SQL Server 2008 : Creating Indexes via T-SQL (part 2) - Creating Filtered Indexes & Creating XML Indexes

6/17/2011 11:40:35 AM

3. Creating Filtered Indexes

With the introduction of filtered indexes in SQL Server 2008, you can create indexes for subsets of data. The data stored within a filtered index is restricted only to rows meeting the WHERE clause that you specify. Consider filtered indexes as nonclustered indexes optimized for performance. With a smaller subset of data, retrievals from a filtered index will be faster, storage of the index on disk will be smaller, and maintenance of the index will cost less and happen less frequently because writes only occur when data meeting the filter specification is modified. The following list describes some things that you should consider before creating filtered indexes.

Data accessibility: When creating filtered indexes, understanding your data is even more important. Make sure that your filtered indexes will be for subsets of data that are meaningful for your application. If you frequently query only Ford automobiles by the number of seating positions, then a filtered index on number_of_seats specifying where make="Ford" might make sense. But specifying where make="GM" in that case would be silly.
Choose subsets wisely: When deciding to create a filtered index on a subset of data, make sure the query optimizer will find the filtered index useful. Think about using filtered indexes to help queries that filter through unpopulated key values or useless values that the application does not care about. Have you ever supported an application that stopped using a particular value in a field? The primary type of data queried used to be 1-3, but now the new version of the application only populates and retrieves values 5-7. Filtered indexes are useful in such scenarios because they keep currently unused key values out of your nonclustered indexes.
Cover your queries: Make sure the query optimizer utilizes your filtered indexes by ensuring that they cover the intended queries. Limit the number of includes and key columns that exist in the filtered indexes. If the performance of your queries is fast enough just from creating filtered indexes alone, then you may not even have to add any include columns to those indexes. The bottom line: Make sure unused columns are not added to your indexes.

To create a filtered index, write a WHERE clause into your creation statement. The following syntax shows how and where to do that:

CREATE [CLUSTERED | NONCLUSTERED] INDEX index_name
ON <object>(column [ASC | DESC], [,...])
[INCLUDE ( column_name [,...n])
WHERE <filter_predicate>
[WITH (relational_index_options [,...n])

One example to demonstrate the usefulness of filtered indexes comes from an invoice system. Companies often provide goods and services for their customers and bill them later. These companies keep track of the invoices that they mail their customers and often generate reports or retrieve information pertaining to the unpaid invoices. With filtered indexes, you can create an index that only contains unpaid invoices. Such an index might be very useful when created on a table containing all invoices. Imagine a collection group that queries the table a number of times to contact customers for payment. Having a small index specifically covering customers with amounts due will tend to make the collection's groups queries run faster than they would if they each had to slog through an index including all of the older, paid-for orders.

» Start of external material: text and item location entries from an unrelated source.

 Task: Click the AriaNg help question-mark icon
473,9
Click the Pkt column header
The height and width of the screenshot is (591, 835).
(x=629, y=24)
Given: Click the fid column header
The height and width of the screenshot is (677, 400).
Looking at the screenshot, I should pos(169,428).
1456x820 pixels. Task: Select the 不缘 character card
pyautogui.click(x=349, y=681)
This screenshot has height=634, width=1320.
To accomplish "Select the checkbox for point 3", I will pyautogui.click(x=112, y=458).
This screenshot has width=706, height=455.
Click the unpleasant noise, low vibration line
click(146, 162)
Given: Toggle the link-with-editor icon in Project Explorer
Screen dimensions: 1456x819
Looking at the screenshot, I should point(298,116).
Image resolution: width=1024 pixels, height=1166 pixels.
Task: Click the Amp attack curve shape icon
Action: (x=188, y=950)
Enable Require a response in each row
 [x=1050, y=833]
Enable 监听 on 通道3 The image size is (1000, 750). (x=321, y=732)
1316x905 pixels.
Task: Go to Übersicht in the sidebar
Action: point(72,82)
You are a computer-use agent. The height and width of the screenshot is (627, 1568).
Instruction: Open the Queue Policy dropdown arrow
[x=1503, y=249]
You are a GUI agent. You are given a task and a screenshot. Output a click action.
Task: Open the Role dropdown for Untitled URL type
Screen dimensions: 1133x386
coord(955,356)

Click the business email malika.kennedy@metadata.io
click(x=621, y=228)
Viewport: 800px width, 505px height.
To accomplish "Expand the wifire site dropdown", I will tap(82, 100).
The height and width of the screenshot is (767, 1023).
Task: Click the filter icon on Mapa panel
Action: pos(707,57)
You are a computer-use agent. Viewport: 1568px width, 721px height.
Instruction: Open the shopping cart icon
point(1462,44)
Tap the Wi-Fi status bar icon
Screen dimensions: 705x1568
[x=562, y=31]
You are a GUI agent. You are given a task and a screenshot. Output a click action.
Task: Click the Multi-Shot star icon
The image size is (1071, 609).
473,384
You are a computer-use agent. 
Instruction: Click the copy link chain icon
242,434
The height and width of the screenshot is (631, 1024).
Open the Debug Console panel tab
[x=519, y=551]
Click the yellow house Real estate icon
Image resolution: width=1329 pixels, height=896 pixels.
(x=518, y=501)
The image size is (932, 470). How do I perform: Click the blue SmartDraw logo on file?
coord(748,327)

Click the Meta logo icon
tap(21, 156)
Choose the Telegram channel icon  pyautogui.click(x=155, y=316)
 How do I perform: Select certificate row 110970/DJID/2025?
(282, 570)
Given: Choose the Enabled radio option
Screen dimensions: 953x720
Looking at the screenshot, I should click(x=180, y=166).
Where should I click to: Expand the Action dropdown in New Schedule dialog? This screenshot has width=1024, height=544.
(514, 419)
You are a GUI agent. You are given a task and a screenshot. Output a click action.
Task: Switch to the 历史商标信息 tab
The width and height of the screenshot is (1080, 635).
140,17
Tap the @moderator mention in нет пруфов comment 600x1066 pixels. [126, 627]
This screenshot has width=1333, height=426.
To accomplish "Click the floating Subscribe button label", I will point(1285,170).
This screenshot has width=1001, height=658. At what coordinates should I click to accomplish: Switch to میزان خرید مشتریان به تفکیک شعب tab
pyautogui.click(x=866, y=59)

The following code is an example of a script that creates a table and the appropriate indexes for the scenario we've just described:

USE AdventureWorks2008
CREATE TABLE dbo.Invoice
(
 InvoiceId INT IDENTITY(1,1),
 CompanyName VARCHAR(200),
 isPaid smallint
)
GO

CREATE CLUSTERED INDEX ix_Invoice
ON dbo.Invoice(InvoiceId)
GO

CREATE NONCLUSTERED INDEX ix_FilterUnPaid
ON dbo.Invoice(inVoiceStatus) include(companyName)
WHERE isPaid = 0

Reviewing this code, you can see that it creates an invoice table, a clustered index, and a nonclustered index. The nonclustered index is the filtered index that restricts data to rows where isPaid = 0. If you want to see the indexes work, use the following code to add data to the table:

INSERT INTO dbo.Invoice
(CompanyName,isPaid)
VALUES('Apress',0),
('Apress1',0),
('Sylvester123',1)

Once you have inserted the data, execute the query in Listing 1. Results of the query are shown in Figure 1.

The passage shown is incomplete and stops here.